■ Ausgewählter Auszug ■
---

Nutzensfreude


           Hier in der Überschrift haben Sie ein neues Wort. Von mir erfunden.  Das Gegenteil der Schadensfreude. Von der man sagt, sie sei die reinste Freude. Das kann ich nicht bestätigen. Denn noch klarer als diese Freude scheint mir die, welche aus Guttun herrührt. Freude von einer Tat ausgelöst, welche jemanden einen, selbst sehr kleinen Nutzen bringt.
          In unserem Hause wohnt ein Nachbar – direkt über uns. Wenn Kostja geht, läuft er fast so wie ein Sportler der Disziplin „Gehen“. Außerdem scheint er ständig in Eile. Aber er hat Zeit für angenehme Kleinigkeiten. Wir streben von verschiedenen Seiten auf die Haustür zu. Ich mit angeleintem Hund. Er ist viel eher an der Tür als ich, öffnet sie. Jedoch wartet er auf uns. Wir begrüßen einander mit Handschlag und fahren im Lift hinauf. Ich bedanke mich für die Freundlichkeit.
          Ein anderes Mal, auch nicht selten: wir kommen aus der Vorsaaltür, hören über uns das Schließen dieser und wie jemand uns vor der Nase weg den Aufzug heraufruft. Die Person besteigt den Lift, lässt den anfahren und auf unserer Etage halten. Es ist Kostja. Außer ihm gibt es niemandem im Hause, der so gutmütig-gutwillig gegenüber jedem Nachbarn ist. Auch ihm ein Dankeschön, als er die Haustür aufhält – obwohl er es scheinbar eilig hat.
           Ich freue mich immer, wenn sich mir gegenüber eine Person hilfreich verhält – ohne vorläufig darauf direkt angewiesen zu sein.

---

■ Erfasste Daten ■
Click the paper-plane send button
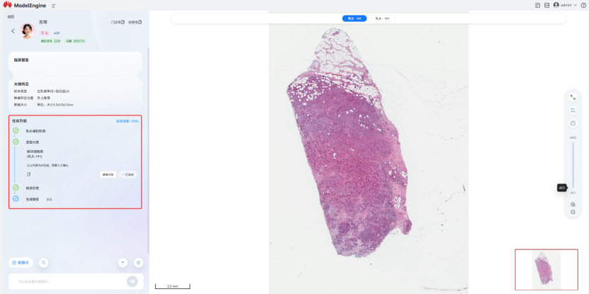This screenshot has width=589, height=294. click(133, 281)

---

■ Aufgaben ■
**a.** Was tut die Person mit dem Aufzug in dem Absatz, der mit „Ein anderes Mal“ beginnt? Zählen Sie alle Handlungen aus dem Text über die Nutzensfreude auf.
**b.** Führen Sie den Text über die Nutzensfreude nach seinem letzten Satz fort.

■ Lösungen ■
**a.**
- ruft den Aufzug herauf
- besteigt den Lift
- lässt ihn anfahren
- lässt ihn auf der Etage der Erzählstimme halten

**b.**
           Im Erdgeschoß wohnt eine über 80 Jahre alte Frau, die mit Mühe laufen kann. Einkäufe erledigt ihre Tochter für sie, die einige Minuten entfernt wohnt. Nur hat die alte Dame den eisernen Willen, bei trockenem Wetter (auch bei Frost) täglich mindestens eine Viertelstunde auf der Bank vor dem Hause an der frischen Luft zu sitzen.
           Sie freut sich, wenn Kai zu ihr kommt, damit sie ihn ausgiebig streicheln und zausen kann. Besonders dankbar ist sie, wenn wir sie auf ihrem Weg zur oder von der Bank treffen und ich ihr die recht schwere Tür aufhalte. Welch eine Kleinigkeit – und wieviel gute Laune bei beiden danach!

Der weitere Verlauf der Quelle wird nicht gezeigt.